To address the often-conflicting roles of trainee and employee, we offer the following recommendations for negotiations between postgraduate physicians and their institution or program:

  • Hear all sides: The topic of compensation is often emotionally charged. Residents can feel trapped when negotiating because they are dependent on their institution for training and switching to another program is difficult. Administrators often have a scarcity mindset and limited flexibility regarding resident salaries because the primary source of funding is Medicare and other federal funds. Residents and administrators alike must recognize these limitations and remain open to new perspectives.

  • Be data-driven: Just as we practice evidence-based medicine, discussions of employee compensation should also be driven by data. Although data on resident value is lacking, it is helpful to share information such as average rent costs, salaries at neighboring institutions, and examples of benefits from comparable programs to inform a discussion about appropriate compensation. In our case, sharing the finding that rent prices in Boston have risen dramatically and far outpaced the rate of salary increases, led the program to investigate need-based housing stipends for all residents.

  • Make an ask: After doing research, make a specific ask regarding benefits or salary. Leaders often want to support residents but do not know which changes will make a difference. For some residents, childcare support is a primary concern, for others, loan repayment is a priority. Finding consensus and prioritizing requests will improve the chance of a successful negotiation. At our institution, residents asked to include first year residents in an annual bonus program. This targeted ask was ultimately honored because it gave administrators a specific action for which to advocate.

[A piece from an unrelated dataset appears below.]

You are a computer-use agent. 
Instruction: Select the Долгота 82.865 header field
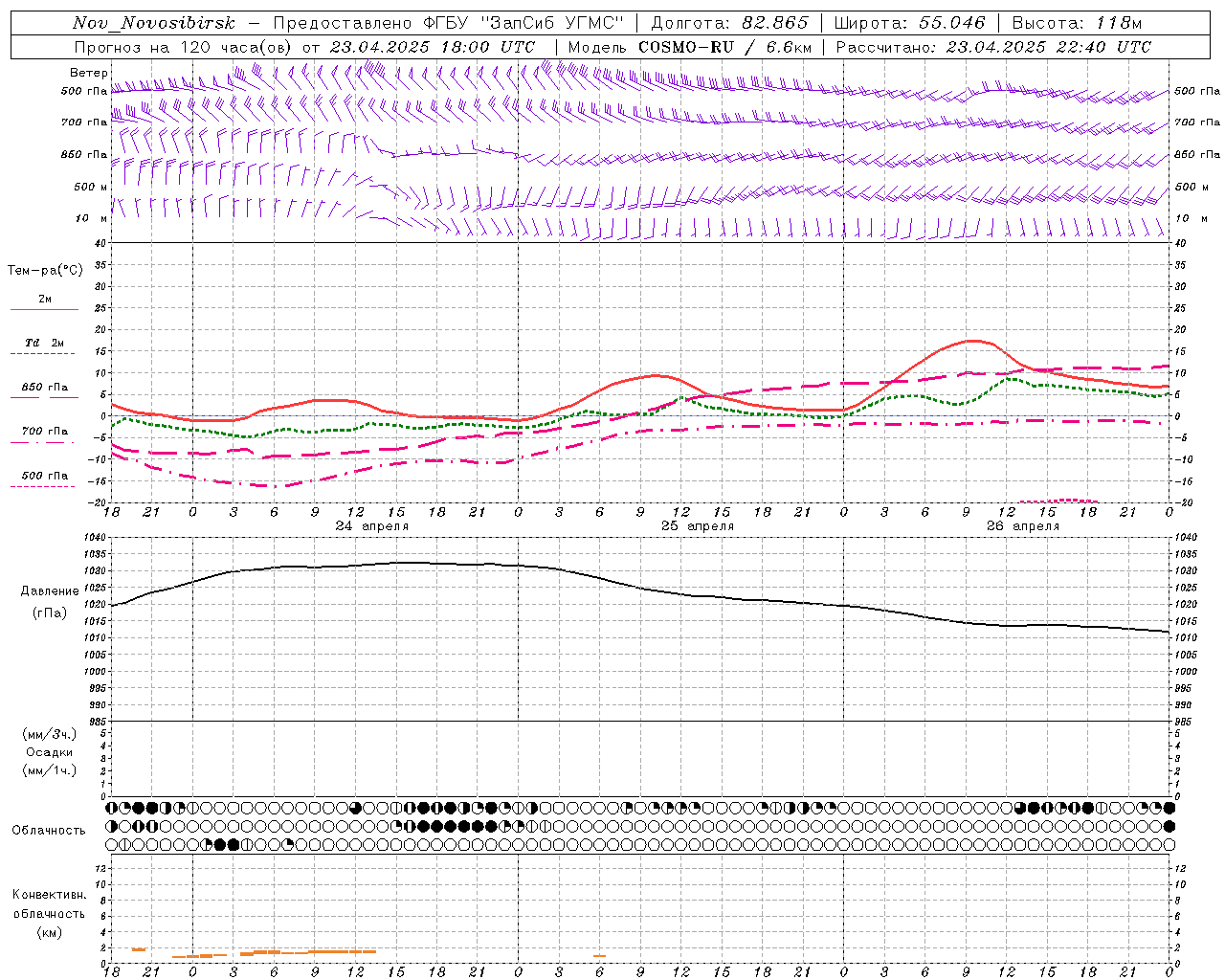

Residents benefit from residency training but are also critical to hospitals. Early career physicians need to be offered fair compensation to continue to attract diverse talent to the medical field. Advocating for systemic change is necessary for physicians to attain long, fulfilling careers.

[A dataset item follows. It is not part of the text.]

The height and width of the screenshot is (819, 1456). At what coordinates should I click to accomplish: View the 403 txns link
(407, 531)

Sidney Hilker, MD, is a pediatric resident in the Boston Combined Residency Program at Boston Children’s Hospital and Boston Medical Center. Prior to medical school, she worked as a consultant for Bain & Company. Her areas of interest include health system design, global health, and team dynamics.
Alex Butler, MD, MS, is a pediatric resident in the Boston Combined Residency Program at Boston Children’s Hospital and Boston Medical Center. During medical school, he also received a Master of Science with a focus in Clinical Informatics. His areas of interest include healthcare technology, healthcare policy, and graduate medical education.